**WORK REQUIRED**
Reproduce verbatim the data from the line containing "What do you see at coordinates (461, 644)" through the end of the data, including both of those lines.

═══ DATA RECORDS

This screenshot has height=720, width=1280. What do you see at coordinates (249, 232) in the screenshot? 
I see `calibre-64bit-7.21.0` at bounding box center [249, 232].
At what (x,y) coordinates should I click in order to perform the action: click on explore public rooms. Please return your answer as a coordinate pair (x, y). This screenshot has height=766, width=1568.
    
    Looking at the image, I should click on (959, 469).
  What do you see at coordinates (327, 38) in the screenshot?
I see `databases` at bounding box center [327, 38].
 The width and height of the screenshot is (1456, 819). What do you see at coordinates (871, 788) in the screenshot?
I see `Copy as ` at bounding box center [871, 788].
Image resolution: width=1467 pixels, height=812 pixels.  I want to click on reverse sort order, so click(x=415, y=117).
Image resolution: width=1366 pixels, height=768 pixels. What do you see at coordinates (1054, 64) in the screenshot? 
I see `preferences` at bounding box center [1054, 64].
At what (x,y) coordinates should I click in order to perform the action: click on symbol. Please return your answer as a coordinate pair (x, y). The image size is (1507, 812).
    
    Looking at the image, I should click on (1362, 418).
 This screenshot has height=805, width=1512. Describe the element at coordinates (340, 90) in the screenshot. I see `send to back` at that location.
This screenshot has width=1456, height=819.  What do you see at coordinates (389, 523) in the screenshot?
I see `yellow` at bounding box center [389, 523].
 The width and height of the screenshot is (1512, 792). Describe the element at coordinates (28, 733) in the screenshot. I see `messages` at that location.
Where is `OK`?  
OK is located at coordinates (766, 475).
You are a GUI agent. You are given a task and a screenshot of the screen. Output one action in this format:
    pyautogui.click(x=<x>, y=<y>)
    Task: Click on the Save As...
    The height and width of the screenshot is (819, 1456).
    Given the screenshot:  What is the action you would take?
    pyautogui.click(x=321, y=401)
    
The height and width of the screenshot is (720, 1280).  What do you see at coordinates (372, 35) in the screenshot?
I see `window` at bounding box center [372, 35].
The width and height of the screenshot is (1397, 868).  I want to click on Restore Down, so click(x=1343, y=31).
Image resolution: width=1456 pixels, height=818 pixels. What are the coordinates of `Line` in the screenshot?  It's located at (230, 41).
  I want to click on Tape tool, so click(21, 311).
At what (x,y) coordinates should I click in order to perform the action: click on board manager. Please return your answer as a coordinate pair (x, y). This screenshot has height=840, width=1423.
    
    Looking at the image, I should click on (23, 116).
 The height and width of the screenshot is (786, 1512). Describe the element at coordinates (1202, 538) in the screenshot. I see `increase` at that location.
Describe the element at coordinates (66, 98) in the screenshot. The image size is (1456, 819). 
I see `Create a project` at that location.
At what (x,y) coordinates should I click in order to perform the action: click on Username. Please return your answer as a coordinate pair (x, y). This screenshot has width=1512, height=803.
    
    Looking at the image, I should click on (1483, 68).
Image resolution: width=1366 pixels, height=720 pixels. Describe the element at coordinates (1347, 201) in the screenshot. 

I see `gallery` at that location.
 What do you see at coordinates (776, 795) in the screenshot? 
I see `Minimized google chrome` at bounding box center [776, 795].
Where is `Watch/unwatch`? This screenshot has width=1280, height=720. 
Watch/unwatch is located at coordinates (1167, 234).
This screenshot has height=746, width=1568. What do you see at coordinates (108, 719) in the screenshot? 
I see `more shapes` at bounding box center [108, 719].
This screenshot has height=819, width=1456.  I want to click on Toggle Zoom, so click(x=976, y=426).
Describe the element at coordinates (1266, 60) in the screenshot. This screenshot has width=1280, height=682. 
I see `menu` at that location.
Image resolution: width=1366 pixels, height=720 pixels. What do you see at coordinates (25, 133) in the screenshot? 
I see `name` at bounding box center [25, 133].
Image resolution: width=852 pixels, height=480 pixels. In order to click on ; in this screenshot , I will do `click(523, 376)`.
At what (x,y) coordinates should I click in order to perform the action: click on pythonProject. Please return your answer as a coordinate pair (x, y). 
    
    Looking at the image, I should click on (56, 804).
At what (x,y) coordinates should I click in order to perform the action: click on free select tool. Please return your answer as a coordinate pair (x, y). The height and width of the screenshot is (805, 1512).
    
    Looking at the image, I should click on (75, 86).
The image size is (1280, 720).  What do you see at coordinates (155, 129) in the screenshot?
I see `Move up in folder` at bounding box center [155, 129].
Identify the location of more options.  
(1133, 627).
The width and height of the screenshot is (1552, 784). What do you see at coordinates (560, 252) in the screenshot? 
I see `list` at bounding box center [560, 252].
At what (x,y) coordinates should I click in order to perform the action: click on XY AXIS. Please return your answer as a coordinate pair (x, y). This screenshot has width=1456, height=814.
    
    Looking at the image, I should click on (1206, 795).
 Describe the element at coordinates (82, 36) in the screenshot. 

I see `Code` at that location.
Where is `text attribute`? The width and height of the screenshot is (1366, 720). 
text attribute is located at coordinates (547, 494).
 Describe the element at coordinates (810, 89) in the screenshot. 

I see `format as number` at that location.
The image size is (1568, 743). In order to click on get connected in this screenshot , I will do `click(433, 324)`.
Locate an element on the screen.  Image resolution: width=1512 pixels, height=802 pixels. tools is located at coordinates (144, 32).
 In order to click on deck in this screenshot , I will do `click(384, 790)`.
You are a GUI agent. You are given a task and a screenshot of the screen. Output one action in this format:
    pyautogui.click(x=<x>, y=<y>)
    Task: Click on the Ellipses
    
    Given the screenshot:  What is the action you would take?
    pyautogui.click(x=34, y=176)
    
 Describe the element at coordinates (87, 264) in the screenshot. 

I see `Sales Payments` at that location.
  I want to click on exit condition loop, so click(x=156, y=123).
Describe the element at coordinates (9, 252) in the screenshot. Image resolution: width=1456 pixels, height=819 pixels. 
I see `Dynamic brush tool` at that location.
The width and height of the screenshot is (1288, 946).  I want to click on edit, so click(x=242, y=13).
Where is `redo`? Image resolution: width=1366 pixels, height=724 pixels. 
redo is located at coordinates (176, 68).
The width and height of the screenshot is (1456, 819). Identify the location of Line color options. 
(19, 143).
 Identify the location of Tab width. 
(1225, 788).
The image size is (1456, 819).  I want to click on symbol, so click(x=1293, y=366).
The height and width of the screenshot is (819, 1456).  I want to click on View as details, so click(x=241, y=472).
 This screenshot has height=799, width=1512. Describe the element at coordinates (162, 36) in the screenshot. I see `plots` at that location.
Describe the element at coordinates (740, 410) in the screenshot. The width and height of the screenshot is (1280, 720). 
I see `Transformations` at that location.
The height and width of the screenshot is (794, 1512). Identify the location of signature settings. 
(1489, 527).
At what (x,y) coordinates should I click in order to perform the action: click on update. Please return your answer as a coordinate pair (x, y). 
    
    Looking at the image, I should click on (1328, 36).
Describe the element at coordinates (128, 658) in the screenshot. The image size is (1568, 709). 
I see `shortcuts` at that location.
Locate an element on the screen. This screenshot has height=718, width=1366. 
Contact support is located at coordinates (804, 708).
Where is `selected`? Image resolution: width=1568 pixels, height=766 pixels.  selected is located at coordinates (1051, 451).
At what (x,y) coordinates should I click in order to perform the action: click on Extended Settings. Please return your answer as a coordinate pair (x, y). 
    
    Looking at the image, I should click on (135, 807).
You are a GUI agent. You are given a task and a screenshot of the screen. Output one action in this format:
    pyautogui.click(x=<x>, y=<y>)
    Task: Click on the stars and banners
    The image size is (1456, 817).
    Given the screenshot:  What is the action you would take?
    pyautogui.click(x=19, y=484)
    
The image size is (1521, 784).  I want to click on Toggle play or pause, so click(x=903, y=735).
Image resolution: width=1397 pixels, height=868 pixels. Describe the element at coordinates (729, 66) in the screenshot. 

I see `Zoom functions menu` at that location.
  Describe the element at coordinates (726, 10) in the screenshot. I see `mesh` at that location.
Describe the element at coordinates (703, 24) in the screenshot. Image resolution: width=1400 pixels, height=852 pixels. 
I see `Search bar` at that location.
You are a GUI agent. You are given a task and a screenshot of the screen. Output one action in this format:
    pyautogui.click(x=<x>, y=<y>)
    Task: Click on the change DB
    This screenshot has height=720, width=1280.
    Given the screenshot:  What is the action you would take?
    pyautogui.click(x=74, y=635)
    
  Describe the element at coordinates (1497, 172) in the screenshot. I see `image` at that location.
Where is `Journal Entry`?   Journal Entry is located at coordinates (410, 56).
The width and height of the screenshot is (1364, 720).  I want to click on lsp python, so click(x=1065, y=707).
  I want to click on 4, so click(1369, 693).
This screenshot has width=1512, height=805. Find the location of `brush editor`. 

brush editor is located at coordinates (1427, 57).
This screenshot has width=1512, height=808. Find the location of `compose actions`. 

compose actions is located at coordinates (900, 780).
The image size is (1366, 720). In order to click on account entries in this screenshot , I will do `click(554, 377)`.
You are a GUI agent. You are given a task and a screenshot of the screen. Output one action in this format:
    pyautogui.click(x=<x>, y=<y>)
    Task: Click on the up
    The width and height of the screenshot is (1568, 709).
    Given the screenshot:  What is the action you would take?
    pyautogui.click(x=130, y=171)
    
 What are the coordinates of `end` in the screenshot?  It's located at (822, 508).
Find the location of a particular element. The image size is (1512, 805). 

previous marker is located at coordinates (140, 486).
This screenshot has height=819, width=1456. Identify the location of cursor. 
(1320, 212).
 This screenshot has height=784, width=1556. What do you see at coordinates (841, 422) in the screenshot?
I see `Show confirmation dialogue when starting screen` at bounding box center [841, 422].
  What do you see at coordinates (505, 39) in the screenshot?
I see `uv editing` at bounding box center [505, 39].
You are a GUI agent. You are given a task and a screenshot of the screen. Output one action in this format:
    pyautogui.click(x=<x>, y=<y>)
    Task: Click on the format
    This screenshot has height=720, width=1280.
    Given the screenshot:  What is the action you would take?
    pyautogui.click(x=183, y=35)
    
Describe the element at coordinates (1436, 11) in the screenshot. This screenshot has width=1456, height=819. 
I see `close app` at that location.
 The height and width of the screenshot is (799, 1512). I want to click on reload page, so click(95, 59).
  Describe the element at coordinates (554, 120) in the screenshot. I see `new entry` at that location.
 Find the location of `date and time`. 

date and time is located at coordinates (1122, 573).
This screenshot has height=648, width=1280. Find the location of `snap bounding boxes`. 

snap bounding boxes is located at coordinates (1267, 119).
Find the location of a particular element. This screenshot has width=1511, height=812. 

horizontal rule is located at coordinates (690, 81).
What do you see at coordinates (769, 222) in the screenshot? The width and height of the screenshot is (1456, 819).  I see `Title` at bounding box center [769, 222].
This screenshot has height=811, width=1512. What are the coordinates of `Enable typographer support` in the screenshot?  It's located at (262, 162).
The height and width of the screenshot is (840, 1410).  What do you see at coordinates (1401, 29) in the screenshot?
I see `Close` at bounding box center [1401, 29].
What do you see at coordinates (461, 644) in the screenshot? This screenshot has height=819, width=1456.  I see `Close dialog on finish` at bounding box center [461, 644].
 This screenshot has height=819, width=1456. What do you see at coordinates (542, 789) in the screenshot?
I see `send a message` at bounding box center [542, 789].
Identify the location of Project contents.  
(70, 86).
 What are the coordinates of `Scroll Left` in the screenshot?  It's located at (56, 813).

══════

**ANSWER TO THIS EXERCISE**
What do you see at coordinates (461, 644) in the screenshot? This screenshot has height=819, width=1456.  I see `Close dialog on finish` at bounding box center [461, 644].
 This screenshot has height=819, width=1456. What do you see at coordinates (542, 789) in the screenshot?
I see `send a message` at bounding box center [542, 789].
Identify the location of Project contents.  
(70, 86).
 What are the coordinates of `Scroll Left` in the screenshot?  It's located at (56, 813).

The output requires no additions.